> Passage for review
Table of Contents
1. Composite Objects
Composite objects combine multiple PostScript objects into structured, reusable units. Understanding composite objects is essential for organizing complex data and building maintainable PostScript programs.
1.1. Overview
PostScript provides several composite object types:
-
Arrays - Ordered sequences of objects
-
Dictionaries - Key-value mappings
-
Strings - Sequences of characters (also composite)
-
Procedures - Executable arrays
-
Files - Data streams (composite in nature)
These objects can contain other objects, including other composite objects, enabling complex data structures.
1.2. Composite Object Characteristics
1.2.1. Reference Semantics
Composite objects use reference semantics:
% Arrays are references
/arr1 [1 2 3] def
/arr2 arr1 def % arr2 references same array
arr2 0 99 put % Modifies both arr1 and arr2
arr1 0 get = % Prints 99
% Dictionaries are also references
/dict1 << /a 1 /b 2 >> def
/dict2 dict1 def
dict2 /a 99 put
dict1 /a get = % Prints 991.2.2. Mutability
Most composite objects can be modified:
% Mutable array
/arr [1 2 3] def
arr 1 99 put % OK
% Mutable dictionary
/dict 5 dict def
dict /key 42 put % OK
% Strings are also mutable
/str (hello) def
str 0 72 put % Changes 'h' to 'H'Exception: Packed arrays and literal strings are read-only.

> Data listing
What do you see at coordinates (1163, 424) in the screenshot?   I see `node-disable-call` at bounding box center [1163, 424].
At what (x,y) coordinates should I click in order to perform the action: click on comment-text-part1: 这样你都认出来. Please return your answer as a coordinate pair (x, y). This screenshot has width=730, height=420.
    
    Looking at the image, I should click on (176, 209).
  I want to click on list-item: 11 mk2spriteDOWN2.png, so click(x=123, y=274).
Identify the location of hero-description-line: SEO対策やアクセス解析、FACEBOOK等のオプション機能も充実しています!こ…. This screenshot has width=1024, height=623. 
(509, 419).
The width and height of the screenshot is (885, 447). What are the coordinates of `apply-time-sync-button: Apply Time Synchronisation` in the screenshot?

> What is being asked
Answer these from the page on PostScript composite objects:
1. How does the overview describe dictionaries?
2. Which composite object type does the page call executable arrays?
3. In the mutable dictionary example, what value is stored under /key?

> Answer to this exercise
1. Key-value mappings
2. Procedures
3. 42